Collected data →
# # # # #

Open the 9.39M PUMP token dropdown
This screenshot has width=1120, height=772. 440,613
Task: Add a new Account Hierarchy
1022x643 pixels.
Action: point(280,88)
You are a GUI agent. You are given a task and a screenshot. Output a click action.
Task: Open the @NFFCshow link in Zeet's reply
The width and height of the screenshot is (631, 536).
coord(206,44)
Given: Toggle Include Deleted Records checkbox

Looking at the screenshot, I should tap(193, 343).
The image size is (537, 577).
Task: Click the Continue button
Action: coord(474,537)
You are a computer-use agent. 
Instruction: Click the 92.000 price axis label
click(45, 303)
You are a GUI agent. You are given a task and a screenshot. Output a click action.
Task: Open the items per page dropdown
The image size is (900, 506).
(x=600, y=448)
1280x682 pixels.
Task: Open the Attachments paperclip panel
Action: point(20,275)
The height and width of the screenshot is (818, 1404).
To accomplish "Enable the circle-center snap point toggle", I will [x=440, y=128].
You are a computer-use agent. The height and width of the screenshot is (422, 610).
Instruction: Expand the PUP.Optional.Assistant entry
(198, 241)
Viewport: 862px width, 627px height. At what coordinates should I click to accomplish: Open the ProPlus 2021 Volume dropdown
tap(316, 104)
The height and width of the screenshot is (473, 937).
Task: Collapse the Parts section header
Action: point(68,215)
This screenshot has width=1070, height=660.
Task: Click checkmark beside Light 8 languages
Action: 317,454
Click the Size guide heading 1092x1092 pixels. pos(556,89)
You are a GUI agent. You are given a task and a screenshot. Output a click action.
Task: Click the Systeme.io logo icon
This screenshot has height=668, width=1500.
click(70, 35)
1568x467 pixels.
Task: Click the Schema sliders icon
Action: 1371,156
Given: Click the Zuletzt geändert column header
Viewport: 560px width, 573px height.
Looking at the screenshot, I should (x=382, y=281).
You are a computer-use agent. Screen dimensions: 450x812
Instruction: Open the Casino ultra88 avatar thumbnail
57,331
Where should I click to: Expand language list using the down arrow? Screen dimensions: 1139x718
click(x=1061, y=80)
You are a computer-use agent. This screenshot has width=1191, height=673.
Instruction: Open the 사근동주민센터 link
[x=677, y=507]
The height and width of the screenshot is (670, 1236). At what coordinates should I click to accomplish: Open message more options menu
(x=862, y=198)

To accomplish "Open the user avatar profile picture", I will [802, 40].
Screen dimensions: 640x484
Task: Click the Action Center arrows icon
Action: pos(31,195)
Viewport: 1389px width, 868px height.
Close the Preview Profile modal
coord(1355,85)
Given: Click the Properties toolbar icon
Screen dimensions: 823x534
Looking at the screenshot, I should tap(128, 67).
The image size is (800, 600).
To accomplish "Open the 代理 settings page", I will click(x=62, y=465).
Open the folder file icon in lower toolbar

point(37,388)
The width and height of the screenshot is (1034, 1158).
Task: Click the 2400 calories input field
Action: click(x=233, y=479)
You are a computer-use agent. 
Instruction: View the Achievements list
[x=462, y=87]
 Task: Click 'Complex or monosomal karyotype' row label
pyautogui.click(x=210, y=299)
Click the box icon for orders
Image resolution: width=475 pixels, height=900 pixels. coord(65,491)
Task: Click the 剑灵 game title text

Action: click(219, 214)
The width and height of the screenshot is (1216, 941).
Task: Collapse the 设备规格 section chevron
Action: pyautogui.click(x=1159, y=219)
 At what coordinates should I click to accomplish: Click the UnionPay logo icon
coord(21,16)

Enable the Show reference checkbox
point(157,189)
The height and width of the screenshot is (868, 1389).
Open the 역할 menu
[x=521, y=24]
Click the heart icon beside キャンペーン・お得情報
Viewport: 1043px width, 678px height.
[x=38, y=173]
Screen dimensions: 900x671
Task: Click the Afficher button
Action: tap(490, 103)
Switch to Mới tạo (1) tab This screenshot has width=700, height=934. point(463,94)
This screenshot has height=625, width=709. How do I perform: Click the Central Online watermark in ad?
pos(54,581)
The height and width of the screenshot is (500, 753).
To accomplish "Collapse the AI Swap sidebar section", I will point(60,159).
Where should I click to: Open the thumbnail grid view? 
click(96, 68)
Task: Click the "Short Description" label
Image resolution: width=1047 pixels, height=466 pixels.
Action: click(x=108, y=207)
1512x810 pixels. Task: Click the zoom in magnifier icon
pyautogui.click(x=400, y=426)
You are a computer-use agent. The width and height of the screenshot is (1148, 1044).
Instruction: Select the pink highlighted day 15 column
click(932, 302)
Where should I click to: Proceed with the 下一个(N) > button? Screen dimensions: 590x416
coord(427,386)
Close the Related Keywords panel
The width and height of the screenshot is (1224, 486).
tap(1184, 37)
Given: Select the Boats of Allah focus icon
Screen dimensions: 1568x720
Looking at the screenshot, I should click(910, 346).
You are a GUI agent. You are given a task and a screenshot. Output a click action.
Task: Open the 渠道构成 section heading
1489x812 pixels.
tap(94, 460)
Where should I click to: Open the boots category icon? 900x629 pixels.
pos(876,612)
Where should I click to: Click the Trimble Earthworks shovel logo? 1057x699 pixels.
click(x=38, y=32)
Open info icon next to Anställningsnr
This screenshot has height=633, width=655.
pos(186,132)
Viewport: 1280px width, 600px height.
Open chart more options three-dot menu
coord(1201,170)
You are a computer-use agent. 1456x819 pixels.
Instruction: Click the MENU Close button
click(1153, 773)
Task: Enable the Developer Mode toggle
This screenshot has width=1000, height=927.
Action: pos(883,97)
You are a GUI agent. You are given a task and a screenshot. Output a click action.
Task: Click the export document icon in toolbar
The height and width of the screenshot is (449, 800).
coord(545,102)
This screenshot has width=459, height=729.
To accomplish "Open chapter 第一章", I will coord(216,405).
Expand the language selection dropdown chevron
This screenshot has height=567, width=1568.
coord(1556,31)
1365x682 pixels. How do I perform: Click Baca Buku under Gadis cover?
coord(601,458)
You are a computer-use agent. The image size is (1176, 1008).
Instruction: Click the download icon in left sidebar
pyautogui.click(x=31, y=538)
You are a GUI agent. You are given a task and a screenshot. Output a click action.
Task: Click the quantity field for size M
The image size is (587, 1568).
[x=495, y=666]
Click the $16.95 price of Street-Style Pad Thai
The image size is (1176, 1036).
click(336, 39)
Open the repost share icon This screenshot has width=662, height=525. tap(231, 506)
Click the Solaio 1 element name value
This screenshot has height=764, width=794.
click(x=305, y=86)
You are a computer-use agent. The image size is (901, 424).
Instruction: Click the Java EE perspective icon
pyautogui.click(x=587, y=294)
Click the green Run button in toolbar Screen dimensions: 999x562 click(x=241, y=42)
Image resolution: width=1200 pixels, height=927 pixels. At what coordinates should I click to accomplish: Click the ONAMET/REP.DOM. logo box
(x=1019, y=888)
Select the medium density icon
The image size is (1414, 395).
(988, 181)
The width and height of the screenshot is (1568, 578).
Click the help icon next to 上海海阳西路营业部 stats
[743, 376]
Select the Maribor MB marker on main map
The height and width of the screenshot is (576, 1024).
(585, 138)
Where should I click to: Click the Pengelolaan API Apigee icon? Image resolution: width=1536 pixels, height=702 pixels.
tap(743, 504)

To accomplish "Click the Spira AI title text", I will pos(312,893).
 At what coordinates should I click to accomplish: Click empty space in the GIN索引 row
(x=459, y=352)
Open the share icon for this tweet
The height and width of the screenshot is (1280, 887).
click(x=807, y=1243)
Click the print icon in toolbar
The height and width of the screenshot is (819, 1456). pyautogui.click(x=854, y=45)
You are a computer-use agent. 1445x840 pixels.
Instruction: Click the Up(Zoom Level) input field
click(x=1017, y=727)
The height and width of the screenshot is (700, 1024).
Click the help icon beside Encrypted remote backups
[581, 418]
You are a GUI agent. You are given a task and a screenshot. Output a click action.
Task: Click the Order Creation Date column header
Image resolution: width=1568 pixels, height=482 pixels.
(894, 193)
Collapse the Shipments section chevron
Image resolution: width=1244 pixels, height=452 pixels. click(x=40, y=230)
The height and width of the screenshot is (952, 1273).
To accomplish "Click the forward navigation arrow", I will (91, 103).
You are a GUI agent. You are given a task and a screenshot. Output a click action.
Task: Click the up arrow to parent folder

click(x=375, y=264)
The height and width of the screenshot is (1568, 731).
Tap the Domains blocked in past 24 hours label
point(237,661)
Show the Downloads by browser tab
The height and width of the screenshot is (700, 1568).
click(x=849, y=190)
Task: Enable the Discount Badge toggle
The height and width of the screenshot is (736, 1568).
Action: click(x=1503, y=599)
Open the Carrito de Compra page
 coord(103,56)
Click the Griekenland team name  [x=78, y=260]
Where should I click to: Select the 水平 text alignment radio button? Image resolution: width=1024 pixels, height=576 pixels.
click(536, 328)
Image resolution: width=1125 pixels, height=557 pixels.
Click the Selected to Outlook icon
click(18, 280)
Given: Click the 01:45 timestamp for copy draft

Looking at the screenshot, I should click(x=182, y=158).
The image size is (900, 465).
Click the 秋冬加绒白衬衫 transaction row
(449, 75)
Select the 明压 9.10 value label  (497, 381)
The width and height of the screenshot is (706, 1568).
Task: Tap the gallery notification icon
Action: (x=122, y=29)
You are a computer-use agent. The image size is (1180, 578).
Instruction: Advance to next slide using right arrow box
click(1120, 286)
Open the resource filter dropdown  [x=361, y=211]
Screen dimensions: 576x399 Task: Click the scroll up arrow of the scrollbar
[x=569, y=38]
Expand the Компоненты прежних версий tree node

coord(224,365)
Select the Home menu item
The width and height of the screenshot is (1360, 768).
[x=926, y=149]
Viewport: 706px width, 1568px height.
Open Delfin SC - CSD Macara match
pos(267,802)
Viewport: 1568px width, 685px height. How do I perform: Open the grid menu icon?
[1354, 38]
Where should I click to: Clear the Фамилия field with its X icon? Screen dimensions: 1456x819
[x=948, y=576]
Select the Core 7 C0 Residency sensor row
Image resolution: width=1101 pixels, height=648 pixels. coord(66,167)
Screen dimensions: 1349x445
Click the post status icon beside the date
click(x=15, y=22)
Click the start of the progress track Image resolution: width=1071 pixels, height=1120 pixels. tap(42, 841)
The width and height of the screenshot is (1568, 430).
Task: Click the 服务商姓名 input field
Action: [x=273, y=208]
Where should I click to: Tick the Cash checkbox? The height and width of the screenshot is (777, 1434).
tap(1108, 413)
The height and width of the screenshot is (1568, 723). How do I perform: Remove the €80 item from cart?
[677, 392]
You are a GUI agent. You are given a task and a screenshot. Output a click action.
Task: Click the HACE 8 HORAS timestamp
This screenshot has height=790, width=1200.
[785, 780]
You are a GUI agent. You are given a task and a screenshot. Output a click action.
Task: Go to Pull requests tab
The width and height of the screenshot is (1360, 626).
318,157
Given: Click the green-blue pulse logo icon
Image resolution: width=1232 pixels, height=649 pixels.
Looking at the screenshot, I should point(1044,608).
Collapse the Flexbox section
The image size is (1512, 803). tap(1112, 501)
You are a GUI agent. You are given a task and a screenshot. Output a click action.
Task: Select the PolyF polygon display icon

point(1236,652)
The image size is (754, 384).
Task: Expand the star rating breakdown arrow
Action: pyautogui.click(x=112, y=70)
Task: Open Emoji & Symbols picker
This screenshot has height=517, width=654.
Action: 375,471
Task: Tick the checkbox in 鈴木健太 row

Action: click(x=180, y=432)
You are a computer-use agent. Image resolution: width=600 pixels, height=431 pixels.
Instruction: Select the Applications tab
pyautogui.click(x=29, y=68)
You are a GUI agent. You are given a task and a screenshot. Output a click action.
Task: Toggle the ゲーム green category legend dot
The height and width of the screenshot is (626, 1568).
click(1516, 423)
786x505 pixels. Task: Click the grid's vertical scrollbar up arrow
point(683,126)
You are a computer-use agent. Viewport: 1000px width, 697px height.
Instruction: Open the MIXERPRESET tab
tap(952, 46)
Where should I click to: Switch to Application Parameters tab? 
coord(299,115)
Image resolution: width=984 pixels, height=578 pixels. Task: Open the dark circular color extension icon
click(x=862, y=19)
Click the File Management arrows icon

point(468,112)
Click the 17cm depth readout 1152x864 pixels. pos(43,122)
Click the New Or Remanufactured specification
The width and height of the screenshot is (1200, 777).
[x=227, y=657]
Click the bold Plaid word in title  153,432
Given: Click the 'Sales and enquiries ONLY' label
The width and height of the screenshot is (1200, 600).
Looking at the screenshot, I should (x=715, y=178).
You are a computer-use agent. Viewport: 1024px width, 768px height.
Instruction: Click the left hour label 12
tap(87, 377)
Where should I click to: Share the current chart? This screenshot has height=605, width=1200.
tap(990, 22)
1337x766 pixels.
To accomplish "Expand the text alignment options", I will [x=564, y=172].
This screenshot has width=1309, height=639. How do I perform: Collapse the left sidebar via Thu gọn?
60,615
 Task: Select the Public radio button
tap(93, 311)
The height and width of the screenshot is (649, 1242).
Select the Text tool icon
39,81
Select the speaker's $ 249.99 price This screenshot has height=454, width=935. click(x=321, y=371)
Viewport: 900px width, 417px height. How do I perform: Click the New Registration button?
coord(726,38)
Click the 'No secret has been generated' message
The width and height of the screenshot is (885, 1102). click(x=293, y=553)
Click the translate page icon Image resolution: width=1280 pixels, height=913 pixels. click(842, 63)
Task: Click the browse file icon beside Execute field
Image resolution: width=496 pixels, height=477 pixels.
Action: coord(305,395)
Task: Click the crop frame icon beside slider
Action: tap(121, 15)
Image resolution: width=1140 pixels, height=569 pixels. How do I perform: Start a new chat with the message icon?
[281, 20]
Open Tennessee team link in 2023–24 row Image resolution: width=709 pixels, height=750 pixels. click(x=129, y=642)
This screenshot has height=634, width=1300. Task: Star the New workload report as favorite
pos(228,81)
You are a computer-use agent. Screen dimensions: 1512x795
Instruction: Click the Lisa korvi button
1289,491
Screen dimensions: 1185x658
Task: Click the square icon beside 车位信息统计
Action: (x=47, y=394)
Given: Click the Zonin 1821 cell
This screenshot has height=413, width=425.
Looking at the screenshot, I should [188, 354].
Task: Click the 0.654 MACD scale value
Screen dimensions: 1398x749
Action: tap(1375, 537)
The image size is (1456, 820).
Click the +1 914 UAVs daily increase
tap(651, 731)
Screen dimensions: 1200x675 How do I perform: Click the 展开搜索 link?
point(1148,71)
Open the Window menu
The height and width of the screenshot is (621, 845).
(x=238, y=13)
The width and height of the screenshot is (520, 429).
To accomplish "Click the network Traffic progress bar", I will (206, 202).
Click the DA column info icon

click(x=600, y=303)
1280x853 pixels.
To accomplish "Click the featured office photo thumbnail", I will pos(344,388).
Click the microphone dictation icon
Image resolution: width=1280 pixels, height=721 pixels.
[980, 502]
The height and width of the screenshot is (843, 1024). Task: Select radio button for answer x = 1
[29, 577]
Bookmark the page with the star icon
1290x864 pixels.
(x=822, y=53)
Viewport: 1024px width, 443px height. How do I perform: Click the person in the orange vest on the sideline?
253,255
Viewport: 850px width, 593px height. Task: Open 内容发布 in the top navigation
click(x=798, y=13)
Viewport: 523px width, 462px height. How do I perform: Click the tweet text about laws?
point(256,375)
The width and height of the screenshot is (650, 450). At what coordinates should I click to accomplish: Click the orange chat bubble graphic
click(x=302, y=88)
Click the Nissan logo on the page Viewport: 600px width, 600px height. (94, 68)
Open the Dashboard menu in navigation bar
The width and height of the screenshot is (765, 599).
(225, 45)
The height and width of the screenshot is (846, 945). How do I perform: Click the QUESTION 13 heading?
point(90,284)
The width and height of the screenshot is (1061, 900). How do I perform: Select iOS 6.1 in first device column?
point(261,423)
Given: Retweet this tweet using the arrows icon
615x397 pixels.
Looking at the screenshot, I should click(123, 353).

# # # # #

EXERCISE BRIEF →
Copy out only the lines above from the one with "Image resolution: width=1200" to the one with "Select the Maribor MB marker on main map", inclusive, exactly as they stand.

ANSWER TO THIS TASK →
Image resolution: width=1200 pixels, height=927 pixels. At what coordinates should I click to accomplish: Click the ONAMET/REP.DOM. logo box
(x=1019, y=888)
Select the medium density icon
The image size is (1414, 395).
(988, 181)
The width and height of the screenshot is (1568, 578).
Click the help icon next to 上海海阳西路营业部 stats
[743, 376]
Select the Maribor MB marker on main map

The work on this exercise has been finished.